Monday, July 8, 2019

The Influential Mind: The Amygdala of The Internet

When reading the book The Influential Mind by Tali Sharot, I found it very interesting how the author touched upon the topic of social media and how it impacts people's emotions. Last year in my Arguments and Persuasion class I chose the topic of negative impacts that social media has on today's society, which lead me to find very convincing evidence as to how social media has the potential to give people anxiety when using social media apps. During this segment of the book, the author enhanced my argument by describing the many ways people have proved the direct relation between how social media heavily impacts people's emotions.

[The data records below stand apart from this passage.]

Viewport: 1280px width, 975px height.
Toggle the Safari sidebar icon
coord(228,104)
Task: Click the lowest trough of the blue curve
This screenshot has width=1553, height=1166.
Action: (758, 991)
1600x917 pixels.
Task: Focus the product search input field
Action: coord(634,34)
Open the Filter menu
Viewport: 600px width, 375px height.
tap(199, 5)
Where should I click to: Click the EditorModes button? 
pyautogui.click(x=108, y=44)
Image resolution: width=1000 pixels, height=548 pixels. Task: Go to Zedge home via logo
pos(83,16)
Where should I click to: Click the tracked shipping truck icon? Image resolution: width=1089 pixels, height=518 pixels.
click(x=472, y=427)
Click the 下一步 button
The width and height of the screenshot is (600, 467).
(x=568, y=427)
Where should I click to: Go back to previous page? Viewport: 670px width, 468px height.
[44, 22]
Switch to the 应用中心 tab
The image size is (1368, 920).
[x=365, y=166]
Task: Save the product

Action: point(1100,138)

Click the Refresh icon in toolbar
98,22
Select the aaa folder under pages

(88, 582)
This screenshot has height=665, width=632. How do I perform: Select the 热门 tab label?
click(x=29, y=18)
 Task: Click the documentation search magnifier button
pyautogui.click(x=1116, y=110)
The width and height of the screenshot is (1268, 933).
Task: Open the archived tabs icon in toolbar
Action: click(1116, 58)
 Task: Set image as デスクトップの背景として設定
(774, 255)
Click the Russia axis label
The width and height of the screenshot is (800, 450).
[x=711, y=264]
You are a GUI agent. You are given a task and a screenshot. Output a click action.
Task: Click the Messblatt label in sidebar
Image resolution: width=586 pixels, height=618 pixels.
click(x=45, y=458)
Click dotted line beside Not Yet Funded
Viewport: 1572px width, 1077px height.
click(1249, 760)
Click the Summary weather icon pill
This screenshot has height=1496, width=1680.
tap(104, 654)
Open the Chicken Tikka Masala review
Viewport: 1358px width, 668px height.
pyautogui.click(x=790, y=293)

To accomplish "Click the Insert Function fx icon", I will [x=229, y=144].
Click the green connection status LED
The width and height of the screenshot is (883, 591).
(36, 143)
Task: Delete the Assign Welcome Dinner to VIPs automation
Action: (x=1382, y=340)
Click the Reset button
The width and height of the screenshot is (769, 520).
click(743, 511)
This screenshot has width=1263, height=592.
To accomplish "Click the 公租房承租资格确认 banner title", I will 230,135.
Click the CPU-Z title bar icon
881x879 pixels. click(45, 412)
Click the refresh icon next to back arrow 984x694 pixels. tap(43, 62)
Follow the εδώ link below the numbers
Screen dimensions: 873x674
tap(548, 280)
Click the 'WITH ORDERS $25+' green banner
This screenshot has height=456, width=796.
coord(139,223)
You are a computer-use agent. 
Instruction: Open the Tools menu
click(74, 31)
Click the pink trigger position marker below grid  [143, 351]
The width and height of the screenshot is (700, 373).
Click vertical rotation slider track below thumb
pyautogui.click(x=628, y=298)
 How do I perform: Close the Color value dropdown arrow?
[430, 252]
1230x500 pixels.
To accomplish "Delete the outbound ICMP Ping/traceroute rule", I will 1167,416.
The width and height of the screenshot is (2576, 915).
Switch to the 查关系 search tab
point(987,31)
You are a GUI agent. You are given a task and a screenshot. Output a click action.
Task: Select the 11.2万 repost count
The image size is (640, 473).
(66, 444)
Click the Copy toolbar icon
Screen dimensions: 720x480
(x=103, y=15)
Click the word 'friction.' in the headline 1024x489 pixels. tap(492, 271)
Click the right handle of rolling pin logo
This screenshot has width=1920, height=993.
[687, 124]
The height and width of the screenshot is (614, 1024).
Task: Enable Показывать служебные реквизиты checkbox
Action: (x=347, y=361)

A group of researchers used twitter for an experiment to observe people's feeds and related each tweet to being either positive or negative.   These researchers found that when a person posted an uplifting tweet, their feed just prior included around 4% more positive tweets than negative tweets. Then when someone posts a negative tweet, their feed just prior to them posting their tweet contained 4% more negative than positive posts. Another piece of evidence they found was that tweeting is a very emotionally arousing activity due to the fact that studies show that tweeting raises your pulse, makes you sweat and enlarges your pupils. Studies have also shown that tweeting and retweeting enhances brain activity that indicates emotional arousal by 75%. This study just shows how social media can impact your mood and what you post can also impact other peoples moods and behaviors. With that being said, it is best to remember your audience and try to stay as positive and uplifting as possible when posting online!

"It is important, then, to be mindful that we are altering people's emotions simply by experiencing feelings ourselves. Similarly, other peoples emotions change our own state - we are constantly synchronizing with each other and everyone around us" - Tali Sharot

Sunday, July 7, 2019

Food and Personal Preferences

A subject that I really enjoyed learning about was the topic of food. Growing up, I was always interested in why some people developed "pica" an eating disorder in which people eat things that are not classified as food and do not contain any nutritional value.  In the "food" section of the lecture, Professor Berg explains food neophobia. Food neophobia is the tendency to avoid novel foods and to prefer familiar foods. With food neophobia being instilled in humans, my interest peaked and rose questions in relations to pica. Technically speaking, with food neophobia being in place due to evolutionary precations, pica should not be a disorder, right? Wrong! In my research, I learned that maybe those who eat clay (which would get them diagnosed with pica) may have origins to Australia or Turkey. In those areas, clay was eaten as a fertility food which may explain pica and how it has progressed in different forms. In the video I linked within this post, you can watch Nicole explain how the disorder has affected her.


Welcome Summer 19' Students

I look forward to reading your posts here!